Live From Mars was active July 1996-December 1997.



Teachers' Guide

Live From Mars Program 2

Cruising Between the Planets

Live Thursday, April 24, 1997, 13:00-14:00 Eastern
from NASA's Jet Propulsion Laboratory
(Pathfinder Control)

Cruising Between the Planets airs just days after one of Mars Global Surveyor's Trajectory Correction Maneuvers, designed to keep it on track to the Red Planet. We'll hear updates on both spacecraft and consider what it takes-in human as well as engineering terms--to keep them on course.

Paralleling the Journals and Biographies to be found on-line, we'll get "up close and personal" with the men and women who fly the missions and design the scientific experiments. We'll see the excitement, long hours and hard work, and hear what keeps them-and their spacecraft-pumping. We'll provide more information on the scientific objectives of both missions and also on the high-tech careers which are involved.

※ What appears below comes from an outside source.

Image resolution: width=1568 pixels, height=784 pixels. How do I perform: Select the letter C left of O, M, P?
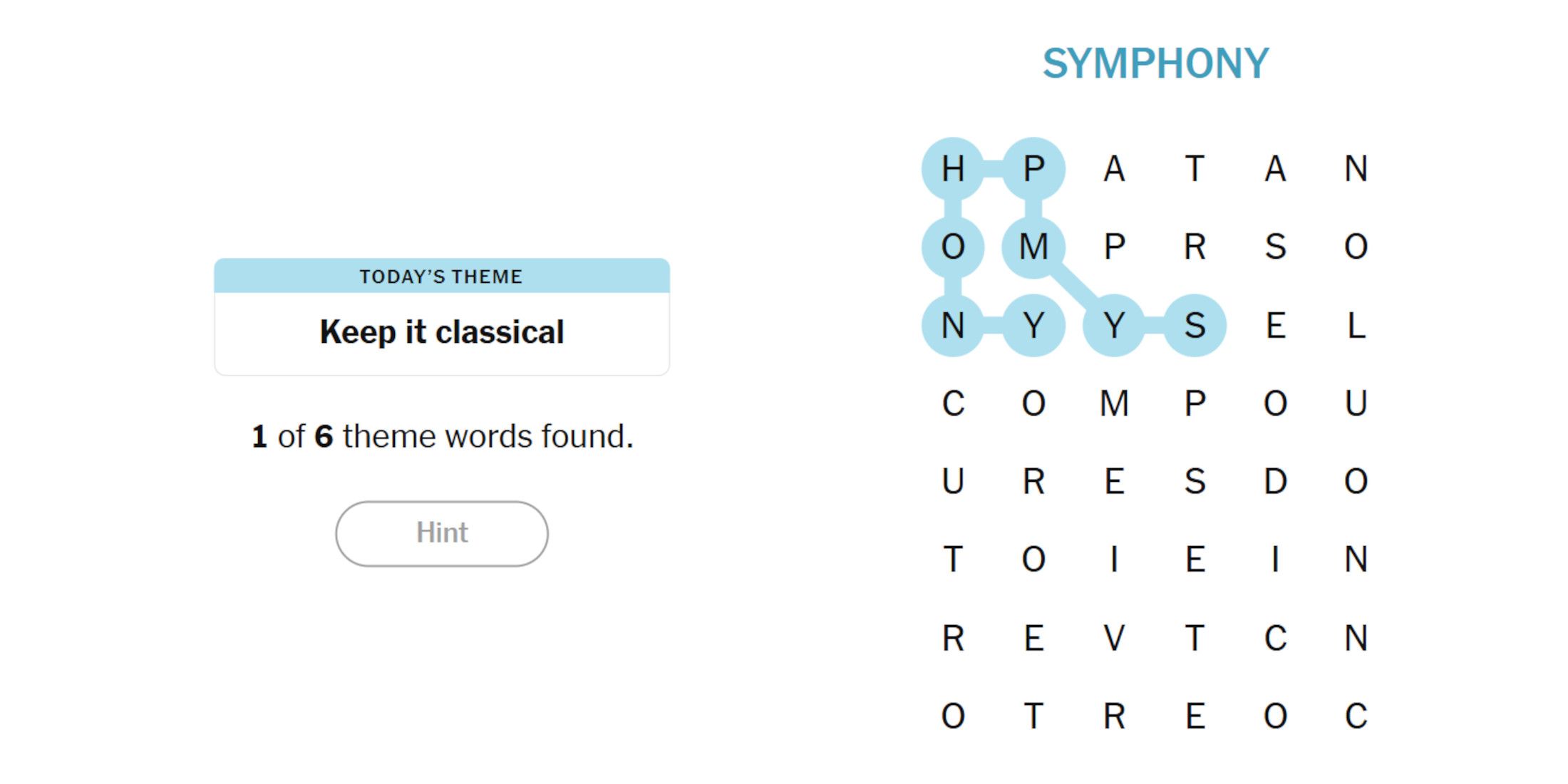(953, 403)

JPL is NASA's main center for planetary exploration and the use of robotics to explore our solar system. Mars Pathfinder and its Sojourner rover were built and tested here. We'll look in detail at what Sojourner is designed to do, and use a "spare" to show how it will test new robotic technologies for future, larger roving vehicles.

Pathfinder scientists will show us the Mars terrain they've built as a testbed for the lander and rover. They will use this to simulate navigation around the Mars landing site and to deal with any mechanical and engineering problems.

We'll report on MarsWatch '97, a national and international effort to monitor conditions on Mars with terrestrial telescopes. Dust storms and other climatic conditions affect the atmosphere through which both Pathfinder and Surveyor will have to travel in the final stages of their journey. NASA needs to know how warm or cold or relatively "thicker" or "thinner" the atmosphere has become in order to make final slight adjustments to the entry and descent sequences. During Spring '97, students will be encouraged to work with local amateur or professional astronomers, and we'll see what they've been up to, on-line and in taped reports.

NOTE:

This program falls within NSF's 1997 Science and Technology Week, the theme of which is "The Future of Communications"

A taped report will show students engaged in building "Rovers from Junk" (see Activity 2.3 p. 36). We'll see further applications of Newton's laws in student-designed balloon and rubber-band rovers, as well as in the real trajectories taking Surveyor and Pathfinder to Mars.

Questions will come in to the JPL scientists via email and tape from schools across the country. We'll see how the Internet also provides a way to operate model rovers remotely, with participants in different regions and even different countries controlling rovers on model Mars terrains thousands of miles away. We'll see how this hands-on activity parallels the work of NASA's own mission team.